- Born: 4 March 1936 Fribourg, Switzerland
- Died: 20 January 2022 (aged 85) Paris, France
- Occupation: Photographer

= René Robert (photographer) =

Swiss photographer (1936–2022)

René Robert (4 March 1936 – 20 January 2022) was a Swiss photographer who specialized in photographing flamenco artists.

==Life and career==
Born in 1936 in Fribourg, Robert discovered photography at the age of 12. He had a three-year apprenticeship in Lausanne before working for a press agency in Geneva. In the mid-1960s, he moved to Paris, where he met a Swedish dancer who introduced him to the flamenco. In 1967, he became one of the great portrait photographers. He photographed personalities such as Paco de Lucía, Israel Galván, and Rocío Molina Cruz in black-and-white.

== Death ==

On the evening of 19 January 2022, Robert was walking through the Place de la République in Paris when he suddenly had a heart attack and collapsed on the sidewalk on Rue de Turbigo. Despite Robert lying motionless and on the pavement for nine hours, no-one stopped to assist him or called for help, until eventually a homeless person called the emergency services. Robert died of hypothermia on 20 January 2022, at the age of 85.
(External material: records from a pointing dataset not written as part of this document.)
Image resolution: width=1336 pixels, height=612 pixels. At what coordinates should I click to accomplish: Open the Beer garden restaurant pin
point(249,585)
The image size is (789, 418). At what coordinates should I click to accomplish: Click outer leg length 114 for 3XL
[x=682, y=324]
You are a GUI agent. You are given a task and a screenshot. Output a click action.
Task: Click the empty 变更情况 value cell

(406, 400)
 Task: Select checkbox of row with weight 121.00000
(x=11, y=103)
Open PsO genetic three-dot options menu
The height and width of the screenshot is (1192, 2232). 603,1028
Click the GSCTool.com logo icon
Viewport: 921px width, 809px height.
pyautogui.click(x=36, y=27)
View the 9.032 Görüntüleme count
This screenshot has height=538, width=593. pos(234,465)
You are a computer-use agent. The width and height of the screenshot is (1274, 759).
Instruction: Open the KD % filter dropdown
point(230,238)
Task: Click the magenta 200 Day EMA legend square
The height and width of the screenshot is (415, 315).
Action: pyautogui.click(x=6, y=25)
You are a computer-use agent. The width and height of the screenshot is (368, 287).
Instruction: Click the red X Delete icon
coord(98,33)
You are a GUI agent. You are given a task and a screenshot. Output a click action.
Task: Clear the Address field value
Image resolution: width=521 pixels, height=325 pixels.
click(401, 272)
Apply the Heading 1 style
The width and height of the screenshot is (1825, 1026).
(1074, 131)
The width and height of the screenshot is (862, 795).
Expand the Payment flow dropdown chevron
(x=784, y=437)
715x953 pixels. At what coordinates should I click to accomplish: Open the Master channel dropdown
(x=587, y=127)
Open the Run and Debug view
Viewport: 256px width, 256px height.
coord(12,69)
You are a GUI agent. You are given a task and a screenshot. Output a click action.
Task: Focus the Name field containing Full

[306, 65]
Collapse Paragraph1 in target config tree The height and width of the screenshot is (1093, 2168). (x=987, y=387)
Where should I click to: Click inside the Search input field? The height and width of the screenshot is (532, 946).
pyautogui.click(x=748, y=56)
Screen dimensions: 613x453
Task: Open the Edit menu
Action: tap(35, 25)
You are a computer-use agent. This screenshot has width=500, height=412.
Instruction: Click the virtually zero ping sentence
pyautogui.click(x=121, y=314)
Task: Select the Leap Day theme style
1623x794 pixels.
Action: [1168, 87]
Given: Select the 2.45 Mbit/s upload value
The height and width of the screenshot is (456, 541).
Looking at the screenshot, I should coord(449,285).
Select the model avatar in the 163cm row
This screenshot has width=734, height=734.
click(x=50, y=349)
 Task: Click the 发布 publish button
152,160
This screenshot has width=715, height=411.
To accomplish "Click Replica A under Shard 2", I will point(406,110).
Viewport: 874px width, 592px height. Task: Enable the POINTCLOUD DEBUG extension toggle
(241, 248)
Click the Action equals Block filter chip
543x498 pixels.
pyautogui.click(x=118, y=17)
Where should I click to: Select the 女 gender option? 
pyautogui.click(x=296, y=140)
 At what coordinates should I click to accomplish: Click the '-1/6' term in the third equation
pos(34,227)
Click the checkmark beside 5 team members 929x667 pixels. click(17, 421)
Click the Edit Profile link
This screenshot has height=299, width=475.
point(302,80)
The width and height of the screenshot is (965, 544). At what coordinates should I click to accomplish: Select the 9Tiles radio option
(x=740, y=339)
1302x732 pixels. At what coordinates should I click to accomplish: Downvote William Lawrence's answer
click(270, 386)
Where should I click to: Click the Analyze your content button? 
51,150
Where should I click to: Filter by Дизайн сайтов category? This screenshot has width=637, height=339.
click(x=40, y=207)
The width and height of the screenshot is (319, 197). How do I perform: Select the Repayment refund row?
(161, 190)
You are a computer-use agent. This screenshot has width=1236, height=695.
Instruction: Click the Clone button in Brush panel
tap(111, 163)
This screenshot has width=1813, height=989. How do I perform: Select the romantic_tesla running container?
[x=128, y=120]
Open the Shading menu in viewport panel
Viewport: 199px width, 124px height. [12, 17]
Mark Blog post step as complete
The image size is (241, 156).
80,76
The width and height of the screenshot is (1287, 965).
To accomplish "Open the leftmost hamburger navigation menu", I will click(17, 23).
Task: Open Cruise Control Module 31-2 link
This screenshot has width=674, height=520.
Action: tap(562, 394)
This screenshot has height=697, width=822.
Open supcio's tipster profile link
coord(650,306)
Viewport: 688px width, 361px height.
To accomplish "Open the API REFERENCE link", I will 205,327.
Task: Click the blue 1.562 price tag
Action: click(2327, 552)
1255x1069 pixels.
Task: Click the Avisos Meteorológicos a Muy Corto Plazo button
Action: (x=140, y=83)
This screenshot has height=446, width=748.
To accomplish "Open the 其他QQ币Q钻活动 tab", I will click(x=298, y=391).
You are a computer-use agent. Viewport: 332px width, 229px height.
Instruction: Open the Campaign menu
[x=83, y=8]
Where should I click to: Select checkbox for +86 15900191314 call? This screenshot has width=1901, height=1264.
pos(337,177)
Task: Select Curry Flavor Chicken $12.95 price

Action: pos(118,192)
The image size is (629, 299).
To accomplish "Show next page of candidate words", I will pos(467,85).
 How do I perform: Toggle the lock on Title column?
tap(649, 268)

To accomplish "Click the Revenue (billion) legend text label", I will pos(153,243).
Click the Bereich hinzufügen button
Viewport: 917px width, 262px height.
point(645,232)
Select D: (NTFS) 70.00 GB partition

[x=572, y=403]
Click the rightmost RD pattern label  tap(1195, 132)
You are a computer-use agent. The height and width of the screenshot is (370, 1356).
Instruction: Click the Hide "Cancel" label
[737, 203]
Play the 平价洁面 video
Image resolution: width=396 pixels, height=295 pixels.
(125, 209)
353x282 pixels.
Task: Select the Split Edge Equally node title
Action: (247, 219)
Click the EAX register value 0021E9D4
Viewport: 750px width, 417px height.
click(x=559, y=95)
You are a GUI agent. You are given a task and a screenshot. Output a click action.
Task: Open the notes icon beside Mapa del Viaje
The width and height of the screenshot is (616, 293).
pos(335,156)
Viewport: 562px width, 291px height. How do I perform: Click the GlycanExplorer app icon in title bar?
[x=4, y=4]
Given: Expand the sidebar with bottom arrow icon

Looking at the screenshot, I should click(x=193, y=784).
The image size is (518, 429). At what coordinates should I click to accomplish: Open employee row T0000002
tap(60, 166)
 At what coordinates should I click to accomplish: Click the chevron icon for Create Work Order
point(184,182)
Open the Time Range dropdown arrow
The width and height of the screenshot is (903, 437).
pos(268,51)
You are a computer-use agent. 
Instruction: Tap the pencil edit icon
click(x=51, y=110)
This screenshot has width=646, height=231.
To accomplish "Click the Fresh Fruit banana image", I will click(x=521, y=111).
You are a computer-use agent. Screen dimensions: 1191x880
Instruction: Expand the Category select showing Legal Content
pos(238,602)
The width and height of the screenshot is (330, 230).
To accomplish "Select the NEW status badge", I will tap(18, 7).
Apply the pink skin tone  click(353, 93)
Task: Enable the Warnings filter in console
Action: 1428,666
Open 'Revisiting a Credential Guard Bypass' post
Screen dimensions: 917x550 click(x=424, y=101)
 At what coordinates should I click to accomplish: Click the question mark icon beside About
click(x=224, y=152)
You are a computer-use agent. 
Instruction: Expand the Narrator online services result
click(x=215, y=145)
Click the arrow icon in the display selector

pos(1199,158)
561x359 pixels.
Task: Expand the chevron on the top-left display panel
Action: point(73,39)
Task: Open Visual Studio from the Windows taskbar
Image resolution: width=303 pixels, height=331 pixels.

His death was subsequently the subject of media debate around public indifference to street people.

==Personal life==

He is survived by his daughter Dorothee Mazet, who lives in Serifontaine, France.

==Publications==
- La rage & la grâce, les flamencos (2001)
- Flamenco attitudes (2003)

==Exhibitions==
- "Un itinéraire en flamenco" (2015, Carré d'Art, Nîmes)
- Third Biennial of Flamenco Art (2017, Palais de Chaillot, Paris)
- "Chaillot, mémoire de la danse" (2018, Palais de Chaillot, Paris)
- "La caméra au rythme du flamenco" (2019, Espace Cosmopolis, Nantes).